All at the same time. This leads to an enormous list of checkpoints, where bidders win or lose points, and the one with the highest score usually walks away with the deal.
High-scorer or acrobat?
Does this mean the winning bidders have the highest scores on all criteria, the best solution in every conceivable way, and also the best price? By no means. But they probably did offer the best balance according to a specific ranking system.
Bottom line is that nobody can be the best at everything. If that really were the case, clearly there wouldn’t be any competition left.
Construction challenges
This may look like a bit of a strange analogy but it will help clarify the flaw in the concept of current e-mobility tendering. Imagine you want to build a house. You are certainly not a construction professional, you just want a place to live in and sleep. So you ask the experts for an offer. You receive tender proposals from an electrician, a gardener, and a bricklayer.

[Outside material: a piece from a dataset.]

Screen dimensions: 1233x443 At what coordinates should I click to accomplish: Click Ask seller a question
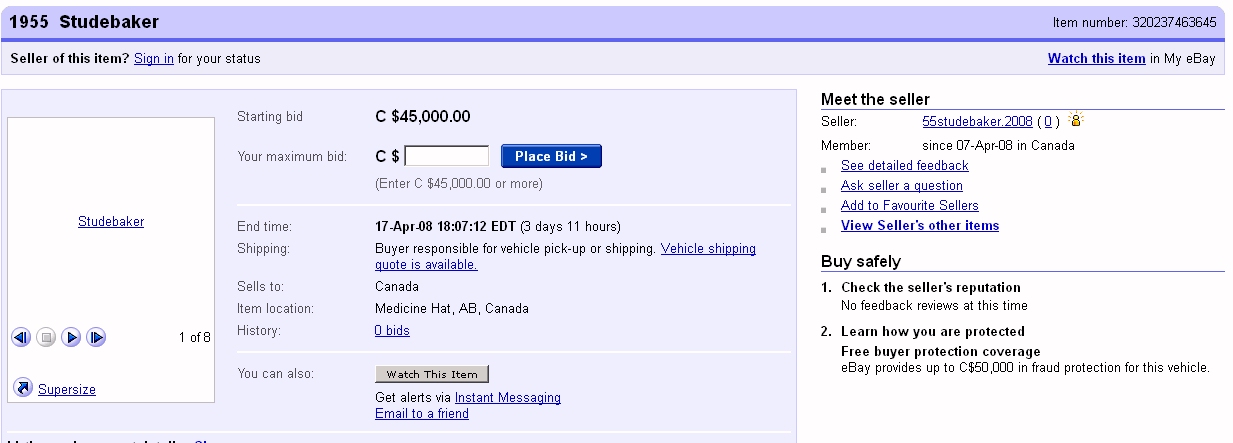[901, 186]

Here’s the catch. Whoever wins gets to do everything from building your house, designing your interiors, planting your garden, to wiring your house. You read that right. Now let’s suppose building the actual house is the most important feature: the bricklayer wins on points.
...But what about the garden? Are you still happy about the house wiring? Will it be as good and safe as the one done by the electrician?
So why is this an all-or-nothing tendering package? If you follow the premise that you can’t be the best at everything, do you automatically have to accept the good and the bad, as if that were the only possible way?
Since tendering is a fixed-term process, after 4 years you go through the same process all over again. You know the bricklayer is not as good at planting as the gardener, or as good at wiring as the electrician. But because he already built your current house, he’ll be the only one in this new tender that doesn’t require you to tear down your house and start from scratch. It’s a no-brainer - he’s unbeatable on price.
The tendering process doesn’t give you the best solution for all aspects, and re-tendering will never fix that.